また、前記実施形態では、2つの施錠部30を有した錠装置10について説明したが、施錠部30の数は、3つ以上であってもよい。さらに、施錠部30は、前記実施形態のように外召合せ框5Bの室内露出面部5Cに設けられたものに限らず、障子2,3閉鎖時において内召合せ框5Aと対向する外召合せ框5Bの室内側側面に設けられていてもよい。
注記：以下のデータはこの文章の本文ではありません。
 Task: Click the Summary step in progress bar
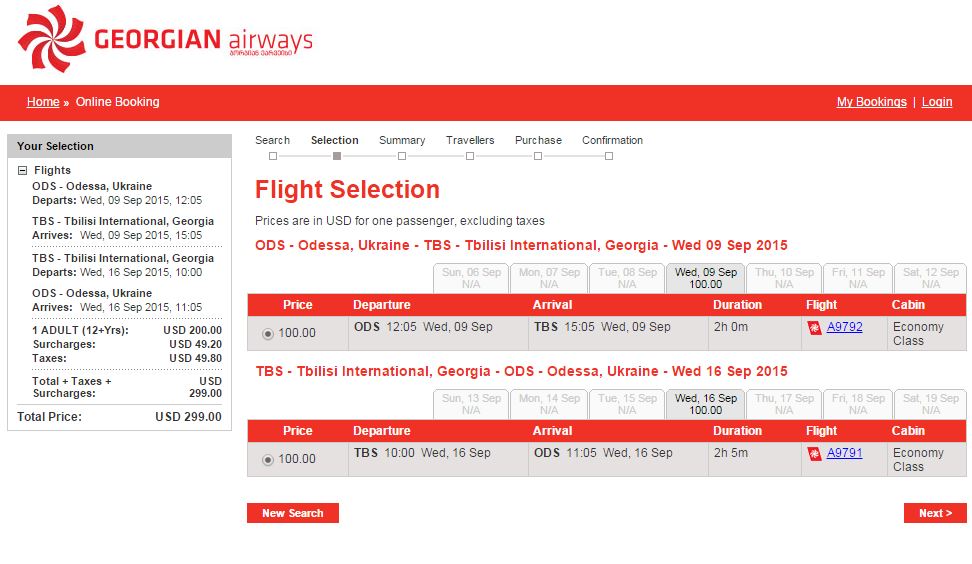click(x=402, y=141)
そして、施錠部30の係止部材は、前記実施形態のように室内外に突没自在に回動するものに限らず、一般的なクレセント錠のように略180°回動して錠受けに係合するものでもよく、また進退移動して錠受け孔に挿入されるボルト等から構成されたものでもよい。
また、施錠部30と伝達部40との接続構造は、前記実施形態のような回動ピン34を介したものに限らず、図7に示すような構造とされていてもよい。すなわち、図7において、施錠部30の係止部材31は、その室外側側面から突出した接続ピン313を有して形成されており、この接続ピン313がケース体32の室外側側面に設けられた挿通孔321を貫通して伝達部40側に延び、接続ピン313の先端が伝達部材41の開口411に挿通されている。そして、操作部20の施錠操作により下方に移動された際に、伝達部材41の開口411上端縁によって接続ピン313が下方に押圧され、これにより、係止部材31が施錠位置へ向かって回動されるような構造が採用可能である。
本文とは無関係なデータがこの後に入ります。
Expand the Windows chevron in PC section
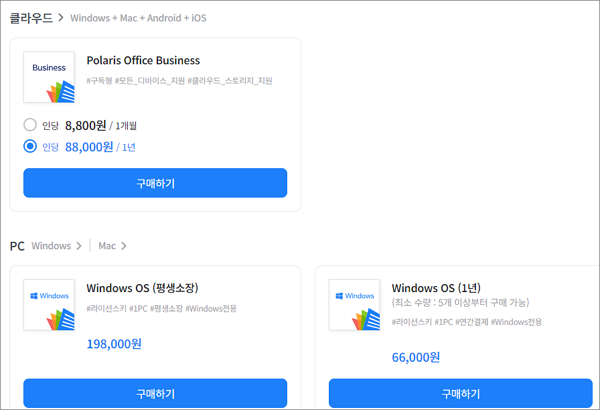The width and height of the screenshot is (600, 410). (79, 246)
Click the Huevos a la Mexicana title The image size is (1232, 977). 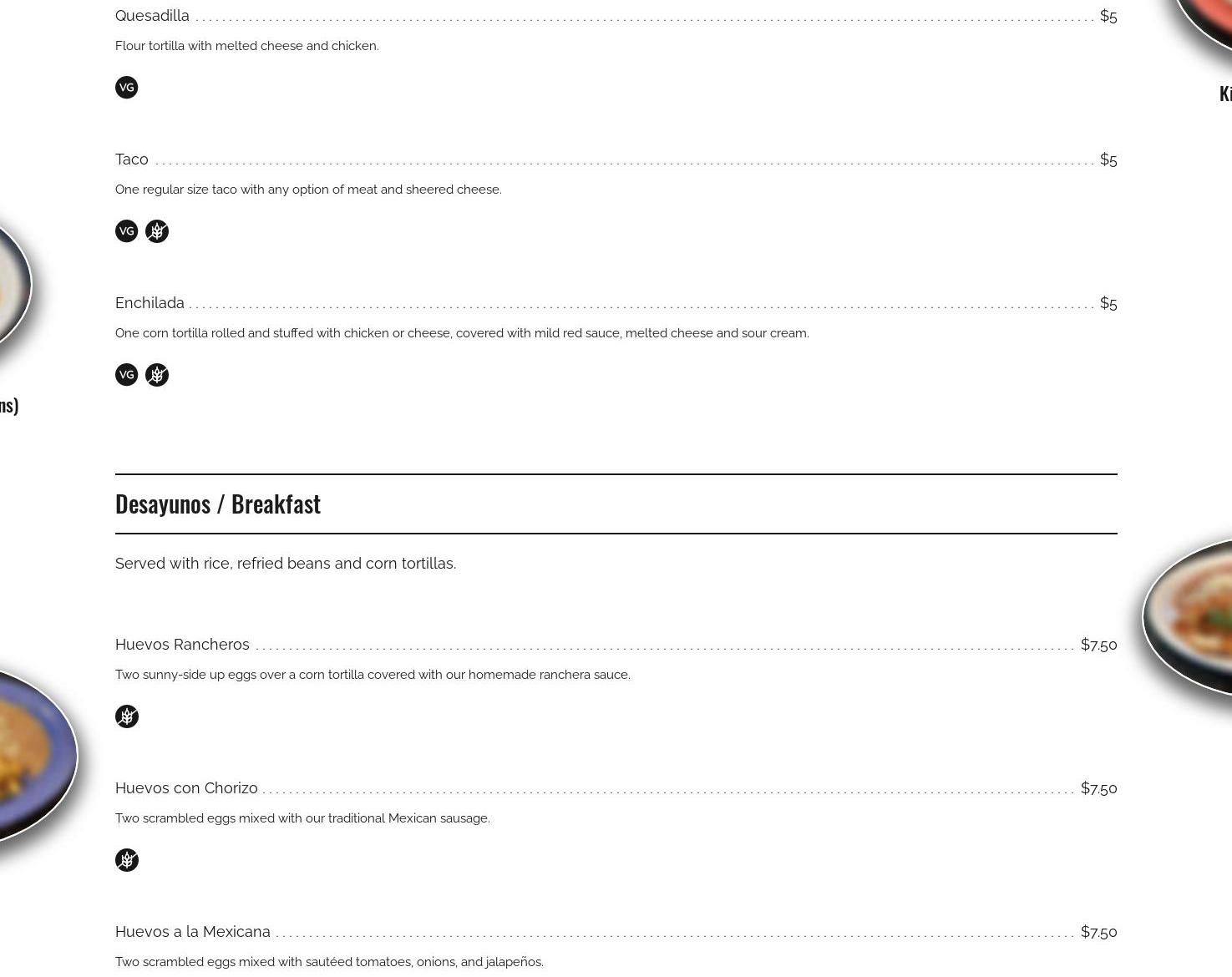193,932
その他、本発明を実施するための最良の構成、方法などは、以上の記載で開示されているが、本発明は、これに限定されるものではない。すなわち、本発明は、主に特定の実施形態に関して特に図示され、かつ説明されているが、本発明の技術的思想および目的の範囲から逸脱することなく、以上述べた実施形態に対し、形状、材質、数量、その他の詳細な構成において、当業者が様々な変形を加えることができるものである。
従って、上記に開示した形状、材質などを限定した記載は、本発明の理解を容易にするために例示的に記載したものであり、本発明を限定するものではないから、それらの形状、材質などの限定の一部もしくは全部の限定を外した部材の名称での記載は、本発明に含まれるものである。
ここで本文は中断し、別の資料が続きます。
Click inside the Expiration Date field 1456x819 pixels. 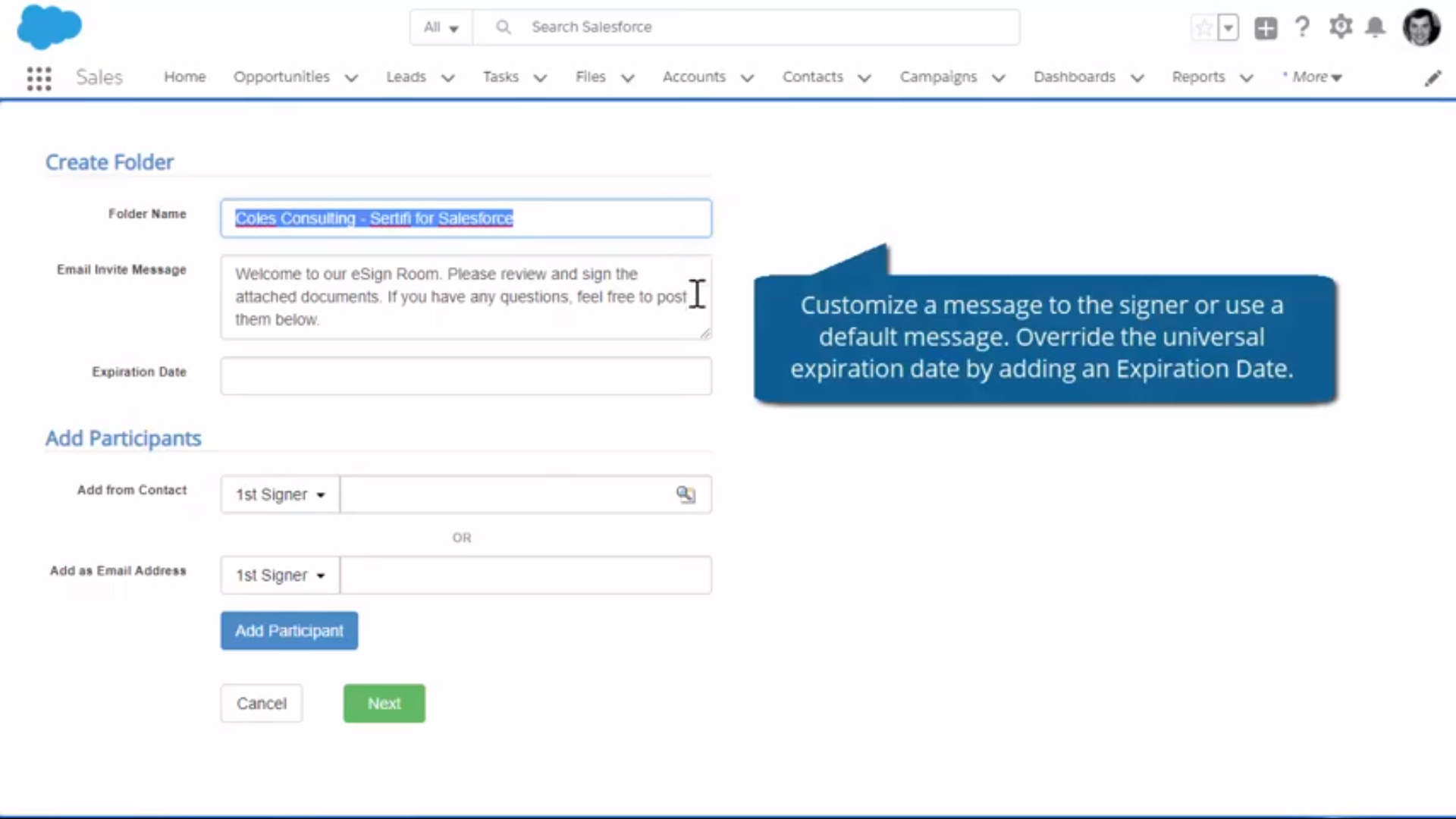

(A),(B)は、本発明の実施形態に係る建具の障子を示す斜視図である。 (A),(B)は、前記建具の召合せ框に設けられた錠装置を示す縦断面図である。 前記錠装置の施錠部を示す横断面図である。 前記錠装置の施錠部を示す分解斜視図である。 前記錠装置の操作部を示す縦断面図である。 (A)〜(C)は、前記錠装置の動作を示す斜視図である。 (A)〜(C)は、本発明の変形例に係る錠装置を示す横断面図、正面図、縦断面図である。
符号の説明
2,3…障子、5A…内召合せ框、5B…外召合せ框、5C…室内露出面部、5D…見込み面、10…錠装置、20…操作部、21…操作部本体である外ケース体、22…進退部材である内ケース体、23…操作部材である操作レバー、24…操作部材付勢手段であるコイルばね、30…施錠部、31…係止部材、32…施錠部本体であるケース体、33…係止部材付勢手段である板ばね、34…接続部材である回動ピン、40…伝達部、41…伝達部材、42…伝達部材付勢手段であるコイルばね、411…開口。

Claims (6)

  1. 少なくとも一方が開閉可能に設けられた室内外一対の障子を備え、当該室内側障子の内召合せ框と室外側障子の外召合せ框とが重なって閉じた状態において錠装置によって施錠可能な建具であって、
    前記外召合せ框は、前記内召合せ框よりも見付け寸法が大きく、かつ前記一対の障子を閉じた状態で室内空間に露出する室内露出面部を有して形成され、
    前記錠装置は、前記室内露出面部に設けられて室内側から操作可能な操作部と、前記内召合せ框を係止する施錠位置と係止しない解錠位置との間を移動可能な係止部材を有した複数の施錠部と、前記操作部の施錠操作を前記複数の施錠部における各々の係止部材に伝達する伝達部と、を備え構成され、
    前記各々の係止部材は、前記伝達部を介して伝達された前記操作部の施錠操作により施錠位置に移動されるとともに、当該各々の係止部材ごとの解錠操作により解錠位置に移動される建具。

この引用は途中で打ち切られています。